NexusRust-MicroVM — 6-Month Product Requirements Document (PRD)

Last update: 22 Sep 2025 • Owner: you • Scope: Backend + minimal UI hooks

1) Executive summary

NexusRust-MicroVM is a control plane and agent system that makes Firecracker microVMs feel as easy to operate as containers, while preserving VM isolation and boot speed. In 6 months you’ll ship a production-ready, multi-host manager with a clean API, basic UI, and strong operational guarantees (reconciliation, audit, metrics, snapshots, templates, and guarded passthrough to Firecracker).

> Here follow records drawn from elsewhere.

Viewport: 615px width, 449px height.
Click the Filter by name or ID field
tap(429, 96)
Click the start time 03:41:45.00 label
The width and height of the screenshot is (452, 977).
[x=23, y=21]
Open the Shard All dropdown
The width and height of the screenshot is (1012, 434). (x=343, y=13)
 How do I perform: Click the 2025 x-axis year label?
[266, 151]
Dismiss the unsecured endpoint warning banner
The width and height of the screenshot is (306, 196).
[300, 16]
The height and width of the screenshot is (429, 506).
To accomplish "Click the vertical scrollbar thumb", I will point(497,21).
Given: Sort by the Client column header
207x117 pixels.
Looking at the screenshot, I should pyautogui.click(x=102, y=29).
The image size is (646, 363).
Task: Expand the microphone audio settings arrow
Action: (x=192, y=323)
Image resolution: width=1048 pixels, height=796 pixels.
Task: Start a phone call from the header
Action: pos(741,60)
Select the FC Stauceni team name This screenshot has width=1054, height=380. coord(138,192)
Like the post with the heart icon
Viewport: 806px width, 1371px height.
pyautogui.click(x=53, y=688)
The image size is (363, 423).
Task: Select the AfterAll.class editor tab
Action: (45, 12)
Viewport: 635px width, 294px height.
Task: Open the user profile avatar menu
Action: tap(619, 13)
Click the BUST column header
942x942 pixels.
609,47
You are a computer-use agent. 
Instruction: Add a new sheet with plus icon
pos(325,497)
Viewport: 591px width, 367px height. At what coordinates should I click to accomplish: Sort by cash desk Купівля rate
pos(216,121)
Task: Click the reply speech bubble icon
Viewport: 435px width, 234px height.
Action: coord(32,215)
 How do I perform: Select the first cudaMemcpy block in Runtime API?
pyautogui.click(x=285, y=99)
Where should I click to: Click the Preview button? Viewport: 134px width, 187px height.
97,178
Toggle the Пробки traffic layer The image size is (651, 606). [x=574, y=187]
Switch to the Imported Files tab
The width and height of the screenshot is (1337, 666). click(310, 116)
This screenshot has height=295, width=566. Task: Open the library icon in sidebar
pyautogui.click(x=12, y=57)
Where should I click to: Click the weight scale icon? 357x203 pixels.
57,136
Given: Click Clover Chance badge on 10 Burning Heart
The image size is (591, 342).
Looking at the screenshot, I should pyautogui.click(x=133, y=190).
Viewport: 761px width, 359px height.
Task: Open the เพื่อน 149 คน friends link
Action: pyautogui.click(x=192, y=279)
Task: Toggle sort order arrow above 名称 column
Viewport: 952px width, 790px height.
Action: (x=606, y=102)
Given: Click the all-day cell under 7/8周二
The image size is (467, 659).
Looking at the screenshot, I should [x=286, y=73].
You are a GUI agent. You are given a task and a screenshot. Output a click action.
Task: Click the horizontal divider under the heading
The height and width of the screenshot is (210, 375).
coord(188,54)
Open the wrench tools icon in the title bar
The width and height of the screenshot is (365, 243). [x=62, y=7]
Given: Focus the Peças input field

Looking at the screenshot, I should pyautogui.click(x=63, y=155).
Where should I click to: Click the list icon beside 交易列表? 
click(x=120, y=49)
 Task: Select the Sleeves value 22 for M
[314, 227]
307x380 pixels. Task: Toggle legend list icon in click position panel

North star: “Create, run, observe, and retire thousands of microVMs safely and repeatably.”

2) Goals & success metrics (6-month target)

Business/UX

<5 min time-to-first-VM on a fresh host (from agent install to VM running).
<3 clicks / 1 API call to start/stop a VM from a saved template.
Zero manual cleanup after crashes (agent/manager reconciliation cleans taps, sockets, scopes).
P95 < 2s for CRUD calls (excluding image copies/snapshots).

Reliability

Reconciler converges desired vs. actual state within 30s across hosts.
SLO 99.5% manager API availability.
<1% failed Firecracker calls not auto-retriable (e.g., permanent validation errors).

Security & governance

Audit log coverage 100% for mutate ops.
Role-based access control (RBAC) covering read, create, update, delete per project.

3) In-scope vs. Out-of-scope

In-scope

Multi-VM per host; multi-host fleet (N agents registering to 1 manager).
Lifecycle: create → configure → start/stop/pause → delete.
Storage: rootfs + additional drives (pre-boot), runtime rate-limit PATCH.
Network: TAP on bridge, NAT via host; per-VM MAC auto; optional static IP via DHCP hook later.
Snapshots (create/pause/resume/load) with local store paths.
Templates (golden configs) and cloning.
Metrics/logging wiring (Firecracker logger/metrics) + basic charts (API, later FE).
Reconciler and GC (orphan scope/tap/socket detection).
Audit log + RBAC + API tokens.
Image registry abstraction (host paths allow-listed + named images table).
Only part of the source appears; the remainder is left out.